• The task: Write out the following records character for character, including every line.

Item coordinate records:
::::::::::
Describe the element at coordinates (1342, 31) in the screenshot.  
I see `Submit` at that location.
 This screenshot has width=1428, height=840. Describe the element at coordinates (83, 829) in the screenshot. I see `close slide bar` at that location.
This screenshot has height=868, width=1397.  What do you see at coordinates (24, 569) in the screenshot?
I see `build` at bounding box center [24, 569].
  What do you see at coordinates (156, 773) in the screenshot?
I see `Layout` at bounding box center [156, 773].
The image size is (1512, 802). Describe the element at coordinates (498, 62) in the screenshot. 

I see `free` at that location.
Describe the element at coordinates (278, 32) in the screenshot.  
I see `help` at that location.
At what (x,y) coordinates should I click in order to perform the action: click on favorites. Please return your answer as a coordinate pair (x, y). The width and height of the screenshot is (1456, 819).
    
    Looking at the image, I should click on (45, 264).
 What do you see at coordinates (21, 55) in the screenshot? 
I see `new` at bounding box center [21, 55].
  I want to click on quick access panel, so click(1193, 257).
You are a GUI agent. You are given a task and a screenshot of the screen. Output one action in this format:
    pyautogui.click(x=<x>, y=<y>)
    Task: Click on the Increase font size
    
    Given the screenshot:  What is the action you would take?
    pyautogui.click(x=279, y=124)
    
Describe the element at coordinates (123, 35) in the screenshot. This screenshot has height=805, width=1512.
::::::::::
• Written answer:
Describe the element at coordinates (1342, 31) in the screenshot.  
I see `Submit` at that location.
 This screenshot has width=1428, height=840. Describe the element at coordinates (83, 829) in the screenshot. I see `close slide bar` at that location.
This screenshot has height=868, width=1397.  What do you see at coordinates (24, 569) in the screenshot?
I see `build` at bounding box center [24, 569].
  What do you see at coordinates (156, 773) in the screenshot?
I see `Layout` at bounding box center [156, 773].
The image size is (1512, 802). Describe the element at coordinates (498, 62) in the screenshot. 

I see `free` at that location.
Describe the element at coordinates (278, 32) in the screenshot.  
I see `help` at that location.
At what (x,y) coordinates should I click in order to perform the action: click on favorites. Please return your answer as a coordinate pair (x, y). The width and height of the screenshot is (1456, 819).
    
    Looking at the image, I should click on (45, 264).
 What do you see at coordinates (21, 55) in the screenshot? 
I see `new` at bounding box center [21, 55].
  I want to click on quick access panel, so click(1193, 257).
You are a GUI agent. You are given a task and a screenshot of the screen. Output one action in this format:
    pyautogui.click(x=<x>, y=<y>)
    Task: Click on the Increase font size
    
    Given the screenshot:  What is the action you would take?
    pyautogui.click(x=279, y=124)
    
Describe the element at coordinates (123, 35) in the screenshot. This screenshot has height=805, width=1512.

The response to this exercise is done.